Markets in 79 of the approximately 360 metro areas nationwide returned to or exceeded their last normal levels of economic and housing activity in the third quarter of 2015.
A report by the National Association of Home Builders showed a nationwide index score edged up to .93, meaning that based on current permit, price and employment data, the nationwide average is running at 93 percent of normal economic and housing activity.
At the same time, 69 percent of markets have shown an improvement year-over-year.
"Housing markets are improving gradually as the economy strengthens and job creation continues," said NAHB Chairman Tom Woods, a home builder and developer from Blue Springs, Mo.
"In especially encouraging news, markets most affected by the downturn posted the largest year-over-year increases in their LMI score," he added. "This shows that the recovery is taking hold in those areas."
"The employment metric of the (index) is making solid gains, with the number of metros that reached or surpassed their norms rising by 32 in a year," said NAHB Chief Economist David Crowe. "Single-family permits keep inching forward, but remain at only 47 percent of normal activity, and continue to be the sluggish component of the index."
"The number of markets on this quarter at or above 90 percent has risen to 175 -- almost half of all markets nationwide," said Kurt Pfotenhauer, vice chairman of First American Title Insurance Company, which co-sponsors the report. "This is a strong indicator that the overall housing market continues to make headway, and bodes well for the rest of the year."
Baton Rouge, La. continues to top the list of major metros on the LMI, with a score of 1.53 - or 53 percent better than its last normal market level. Other major metros leading the list include Austin, Texas; Honolulu; Houston; and Oklahoma City. Rounding out the top 10 are San Jose, Los Angeles, Charleston, Nashville and Salt Lake City.

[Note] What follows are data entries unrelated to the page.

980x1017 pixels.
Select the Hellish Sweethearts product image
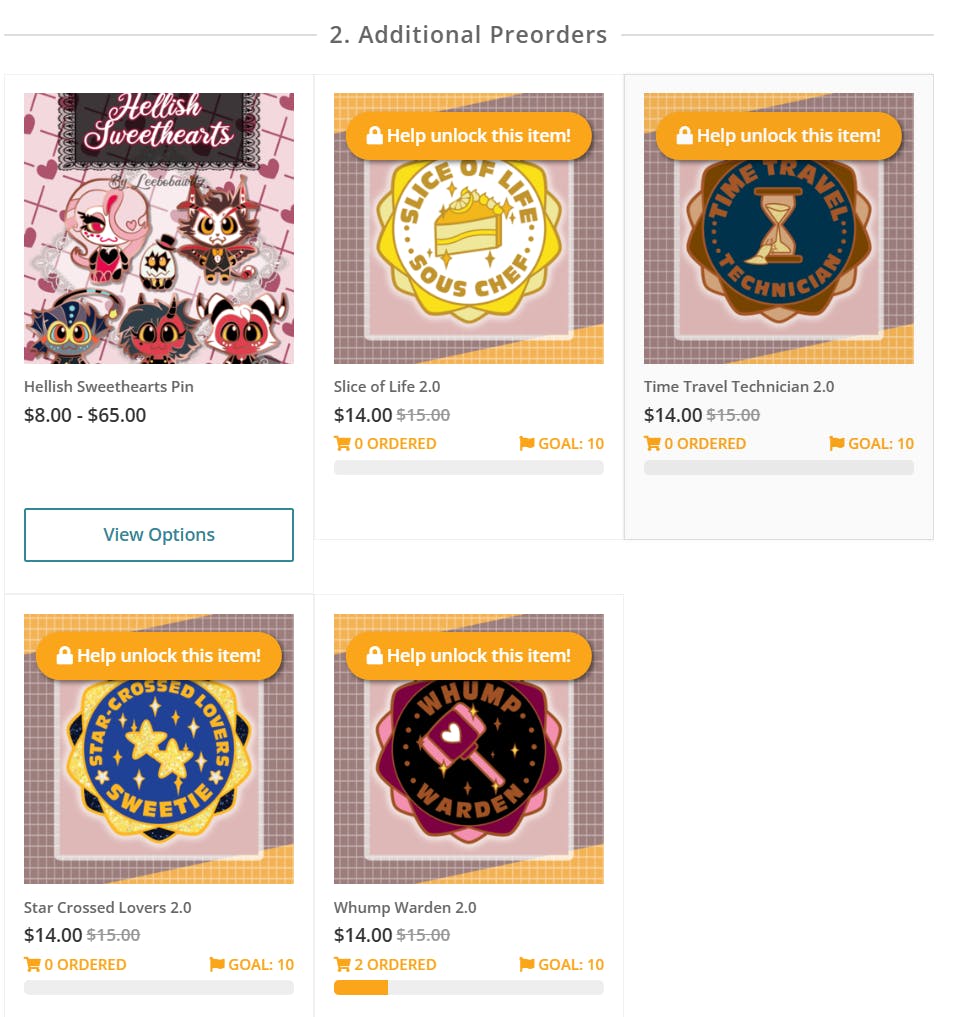(x=159, y=228)
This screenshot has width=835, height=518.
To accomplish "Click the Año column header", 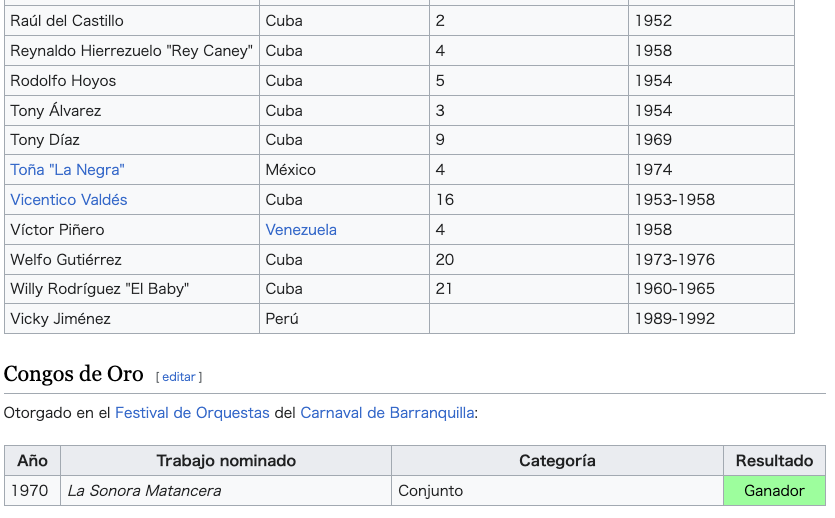I will tap(32, 461).
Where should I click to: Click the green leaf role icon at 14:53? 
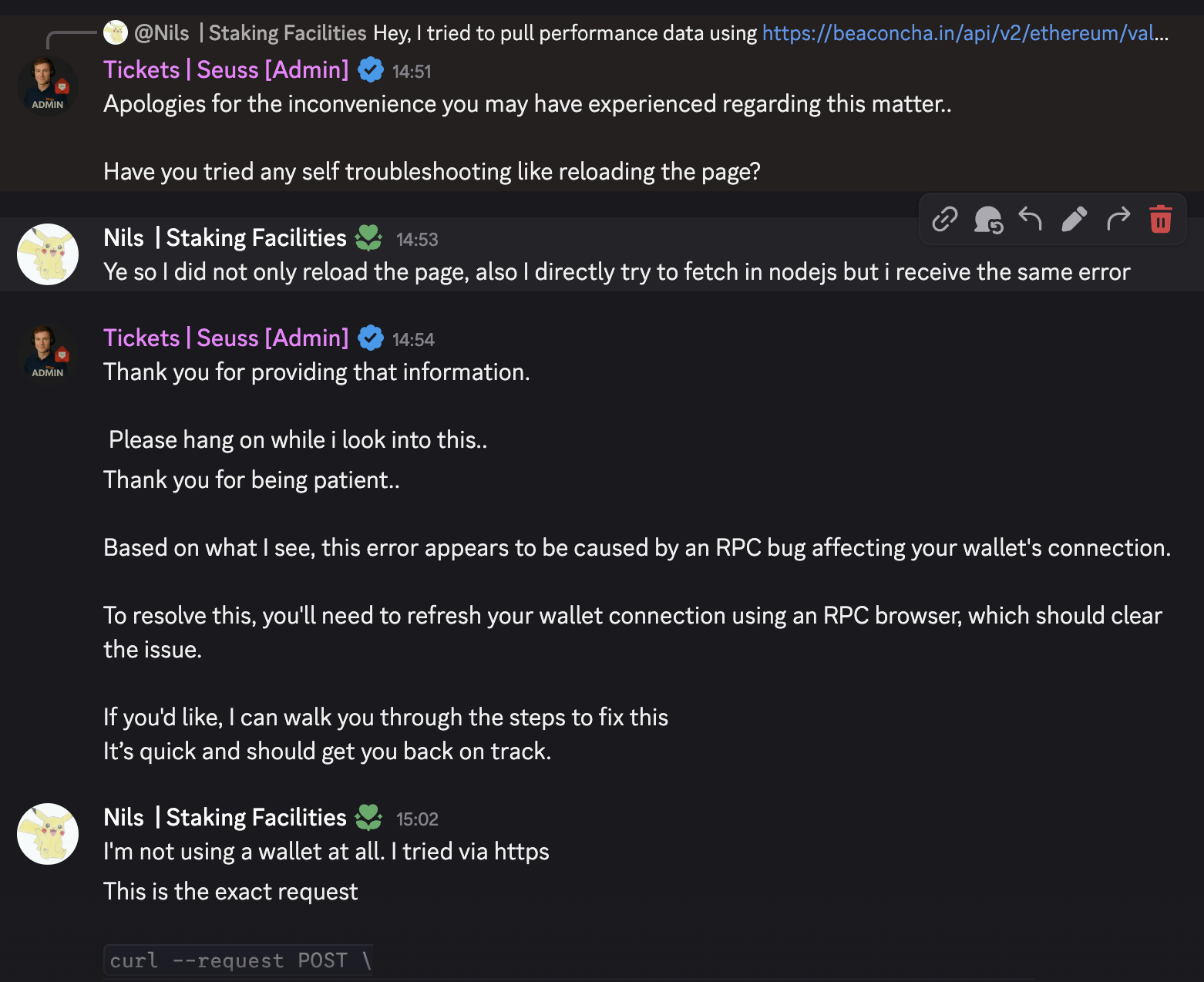point(368,238)
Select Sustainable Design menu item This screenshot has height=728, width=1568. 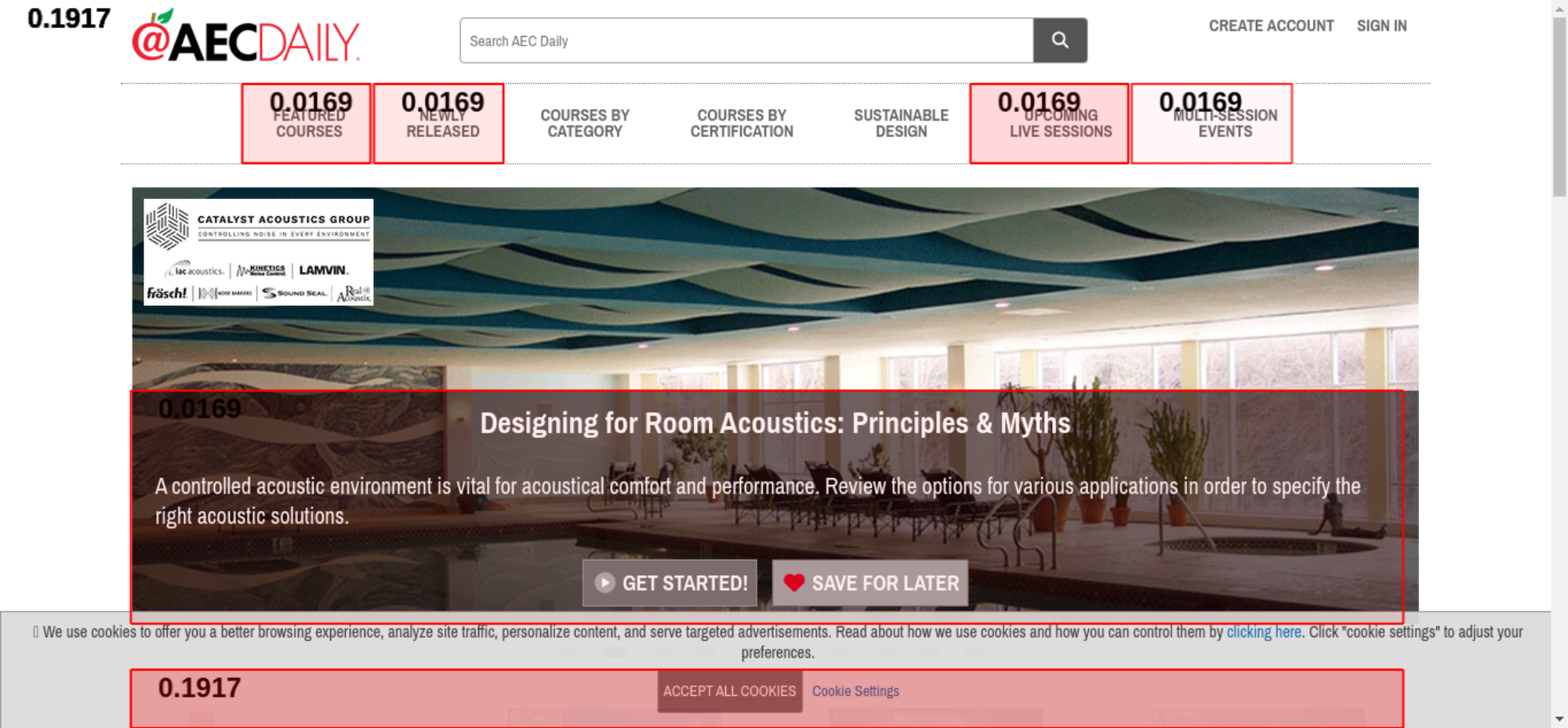pos(901,123)
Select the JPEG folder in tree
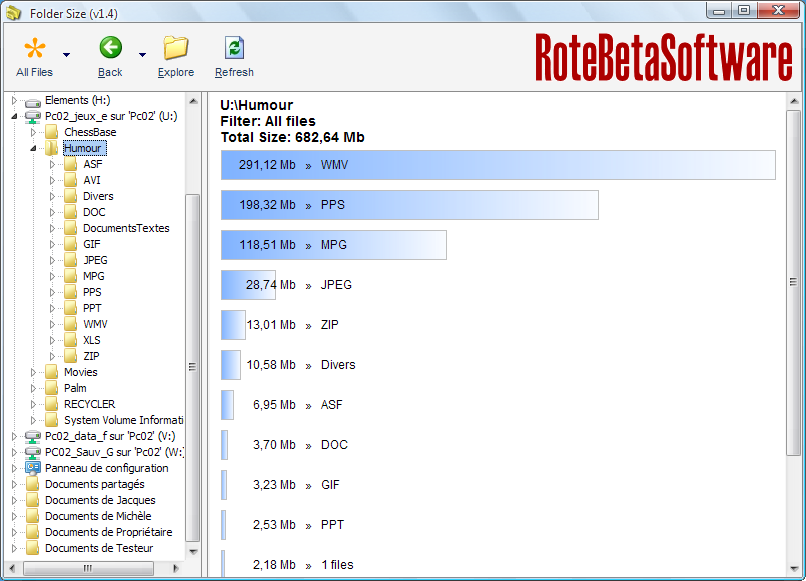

Looking at smaller metros, both Midland and Odessa, Texas, have scores of 2.0 or better, meaning that their markets are now at double their strength prior to the recession. Also at the top of the list of smaller metros are Manhattan, Kan.; Casper, Wyo.; and Grand Forks, N.D.; respectively.
The LMI shifts the focus from identifying markets that have recently begun to recover, which was the aim of a previous gauge known as the Improving Markets Index, to identifying those areas that are now approaching and exceeding their previous normal levels of economic and housing activity.
More than 350 metro areas are scored by taking their average permit, price and employment levels for the past 12 months and dividing each by their annual average over the last period of normal growth.
For single-family permits and home prices, 2000-2003 is used as the last normal period, and for employment, 2007 is the base comparison.